Music is supposed to be a gift from Heaven. We have all seen beautiful paintings where the dove—representing the Holy Spirit—whispers sweet melodies into the ear of Pope Gregor. Gregor immediately started to write down these heavenly melodies and codified a whole new musical genre known as “Gregorian Chant.” And of course, there are all manner of angels sitting around on assorted clouds playing harps, lyres and various trumpet and horns. But the real question is, is there music in hell? While some might consider serial compositions or hip-hop chanting hell on earth, the early Dutch painter Hieronymus Bosch (1450-1516), famous for his macabre and nightmarish depictions of hell, had some very concrete ideas what the eternally damned had to listen to in terms of music.
Little is know of Hieronymus Bosch. He certainly never shared his thoughts on the meaning of his art. We do know, however, that he lived all his life in or near ‘s-Hertogenbosch, a city in the Duchy of Brabant. His grandfather and father were both painters, and in 1488 Hieronymus joined the “Illustrious Brotherhood of Our Blessed Lady.” A staunchly conservative religious confraternity, the brotherhood was organized around a carved wooden image of the Virgin Mary in St. John’s Cathedral in ‘s-Hertogenbosch. Hieronymus Bosch was a respected artist during his lifetime, and he received a number of commissions from abroad. He was widely copied, particularly the fantastic imagery and illustrations of moral and religious concepts and narratives.
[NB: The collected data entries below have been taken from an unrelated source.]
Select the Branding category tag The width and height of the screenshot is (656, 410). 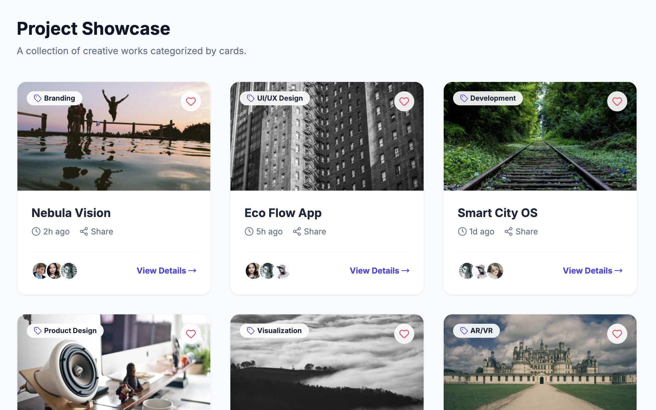pos(54,98)
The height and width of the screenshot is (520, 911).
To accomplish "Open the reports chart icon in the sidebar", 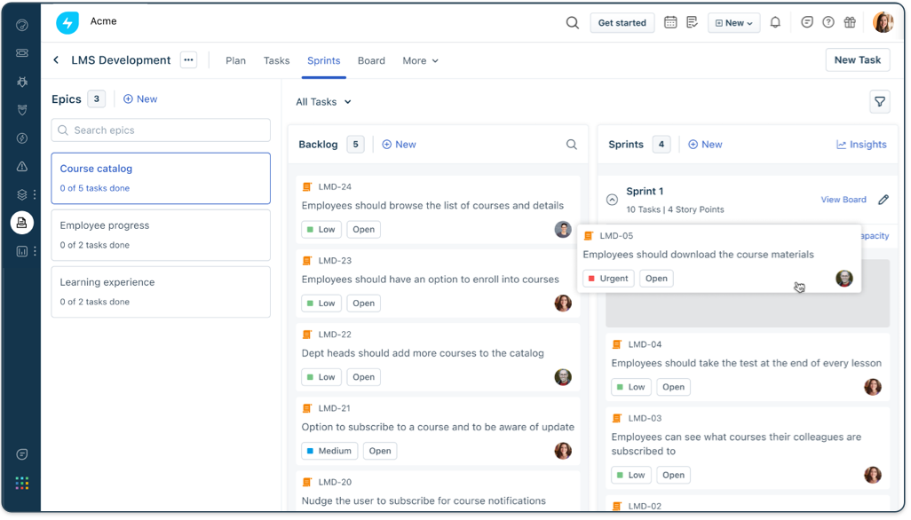I will [21, 253].
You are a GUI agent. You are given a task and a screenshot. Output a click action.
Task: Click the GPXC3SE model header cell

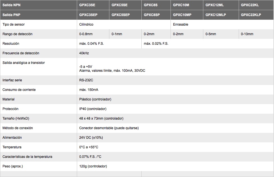click(93, 5)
Although art historians still hotly debate the precise meanings of his often-macabre imagery, Bosch clearly offers deep insights into man’s desires and deepest fears.
Bosch painted at least sixteen triptychs, with his most famous “The Garden of Earthly Delights” dating from between 1490 and 1510. The three panels are read chronologically from left to right, and in the left-hand panel God is handing a fantastical landscape to Adam and Eve. Exotic animals and swarms of insects gather around semi-organic structures. In the central panel, Bosch depicted a buzzing panorama with socially engaged nudes. Oversized imagined animals and fruits, and hybrid stone formations provide the background to a seemingly innocent orgy of self-absorbed joy. And you can already guess what is happening in the right panel! Those who have been unable to resist the temptations of pleasure and earthly delights are reaping their just rewards in the eternal damnation of hell. Represented by the right panel, hell is a dark place full of tortured and contorted naked human figures. Whether it involves fighting off the amorous advanced of a pig, being penetrated by an alien contraption or sitting naked on a saw blade, hell is certainly not a nice place in Bosch’s imagination!
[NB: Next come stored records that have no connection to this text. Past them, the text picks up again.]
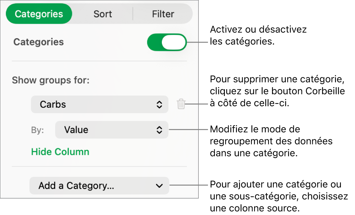
Task: Switch to the Sort tab
Action: pyautogui.click(x=102, y=14)
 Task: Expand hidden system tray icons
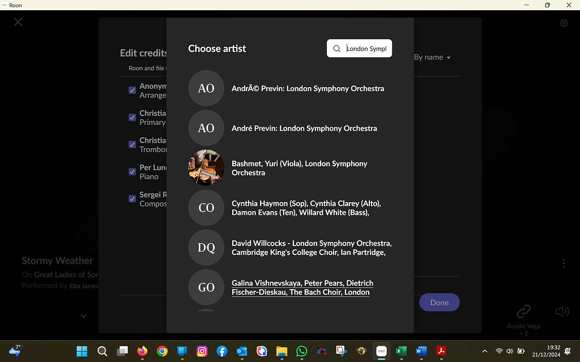coord(485,351)
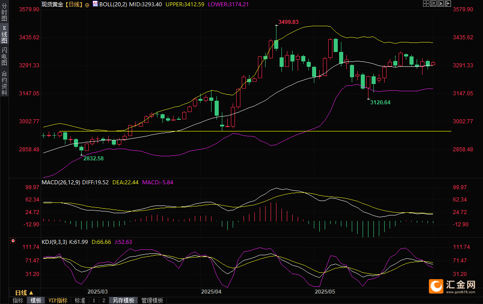Click the circled plus icon beside 日线
Image resolution: width=483 pixels, height=304 pixels.
tap(87, 5)
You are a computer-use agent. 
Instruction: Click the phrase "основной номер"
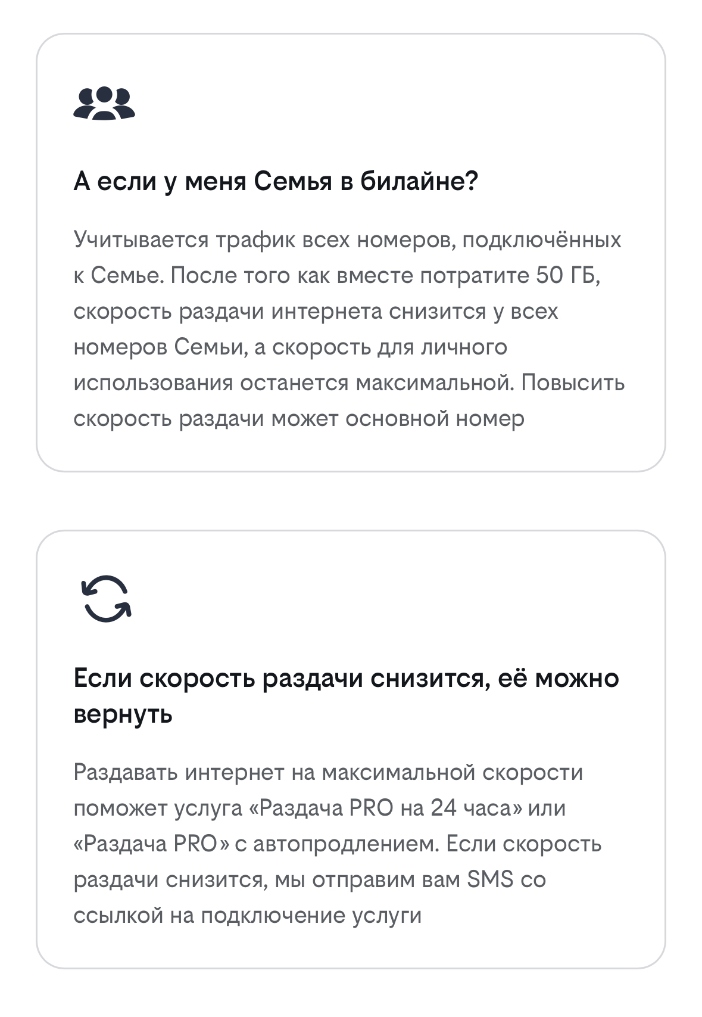(435, 418)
Hieronymus Bosch: Butt Song from Hell
fantastic choral arrangement by wellmanicuredman
Recently, a music student at Oklahoma Christian University noticed“…music written upon the posterior of one of the many tortured denizens of the rightmost panel of the painting which is intended to represent Hell.” A lizard creature with human feet and a panther with bony fingers lead a number of condemned souls in a bit of hellish chant. The graduate student went to work and transcribed the notes, and a number of devilish versions have already been recorded. Just listen to the impossibly large intervals skipping about and the complete and deliberate avoidance of musical modes. It’s 12-tone music from the 14th Century. Truly gruesome and hellish, don’t you think?